The former Archbishop of the Indian Ocean and Bishop of the Seychelles, the Most. Rev. French Chang-Him, has been made an Officer of the Most Excellent Order of the British Empire. The British High Commissioner to the Seychelles, Lindsay Skoll, presented the OBE medal to Archbishop Chang-Him at a private ceremony in Victoria, capital of the Seychelles, last week.

The citation stated the archbishop was being honored for his “services to reconciliation, human rights, charity and democratic values, and also for his invaluable service to British nationals in Seychelles, past and present,” the High Commissioner said. Archbishop Chang-Him said he dedicated the award “to the almighty God, my family, the British community here but it’s also to all the organizations I represent because we work as a team, so finally that leads to Seychelles that this award is being dedicated to,”  

Archbishop Chang-Hin is only the second Seychelles national to be made a member of the Order, following the country’s first president, Sir James Mancham, who received his honor in 1976,

The High Commissioner told local reporters at the ceremony: “The reason why the Queen has awarded the Archbishop this way is that his service to Seychelles has been exceptional, as his service to the Anglican Church and that’s for over 50 years … the reason why we have given a very British Award to Bishop French is that he also for us and for Her Majesty the Queen encapsulates some very British Values and those in particular are the values of democracy, freedom of thought, community spirit, charitable works and most definitely national inclusion and I think this is really important,.”

“And for us what struck the queen most definitely was despite the bishop’s own pain and loss… .I think your sense of forgiveness, reconciliation and positive role modeling for people is really, really, impressive,” Ms. Skoll said.

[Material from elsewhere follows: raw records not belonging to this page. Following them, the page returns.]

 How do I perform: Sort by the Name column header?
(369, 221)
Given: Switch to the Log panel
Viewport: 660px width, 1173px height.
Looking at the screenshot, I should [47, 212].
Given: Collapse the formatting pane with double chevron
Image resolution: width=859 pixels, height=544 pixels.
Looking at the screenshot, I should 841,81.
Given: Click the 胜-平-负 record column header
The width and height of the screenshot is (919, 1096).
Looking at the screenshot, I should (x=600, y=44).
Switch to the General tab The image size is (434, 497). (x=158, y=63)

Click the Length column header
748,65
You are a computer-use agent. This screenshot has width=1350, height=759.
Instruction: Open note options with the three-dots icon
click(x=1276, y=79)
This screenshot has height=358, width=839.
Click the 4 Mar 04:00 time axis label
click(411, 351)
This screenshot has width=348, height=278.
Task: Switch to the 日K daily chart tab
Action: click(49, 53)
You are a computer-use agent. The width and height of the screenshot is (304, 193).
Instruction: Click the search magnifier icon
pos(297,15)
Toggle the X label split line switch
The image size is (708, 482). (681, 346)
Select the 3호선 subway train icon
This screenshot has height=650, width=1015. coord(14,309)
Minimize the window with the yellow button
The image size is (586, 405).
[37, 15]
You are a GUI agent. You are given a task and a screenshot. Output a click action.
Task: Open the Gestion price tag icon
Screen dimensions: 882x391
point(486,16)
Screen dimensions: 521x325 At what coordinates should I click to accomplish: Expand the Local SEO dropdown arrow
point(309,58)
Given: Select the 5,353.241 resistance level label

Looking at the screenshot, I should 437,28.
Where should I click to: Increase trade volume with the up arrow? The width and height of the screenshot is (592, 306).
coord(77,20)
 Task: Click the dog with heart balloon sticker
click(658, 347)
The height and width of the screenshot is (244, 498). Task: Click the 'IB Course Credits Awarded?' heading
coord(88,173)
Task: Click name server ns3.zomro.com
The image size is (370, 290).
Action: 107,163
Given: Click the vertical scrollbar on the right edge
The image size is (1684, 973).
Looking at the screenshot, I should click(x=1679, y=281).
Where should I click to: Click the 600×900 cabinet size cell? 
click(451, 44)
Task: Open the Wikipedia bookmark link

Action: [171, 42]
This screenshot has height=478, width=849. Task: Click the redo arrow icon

Educated at Lichfield Theological College, the future archbishop was ordained a deacon in the Church of England in 1962 and to the priesthood at St Paul’s Cathedral in Port Victoria in1963—the first Seychellois to be ordained to the Anglican priesthood. He served as a parish priest in the Seychelles for 16 years and was elected bishop in 1979, and archbishop in 1984 and served for many years as leader of the Conference of Anglican Provinces of Africa (CAPA). He retired in 2004.

During the 1998 Lambeth Conference, Archbishop Chang-Him was one of the key leaders in the traditionalist coalition that saw the Communion adopt its statement on human sexuality, Resolution 1:13 – and was a leader in the global reform movements that led up to the formation of the Fellowship of Confessing Anglicans.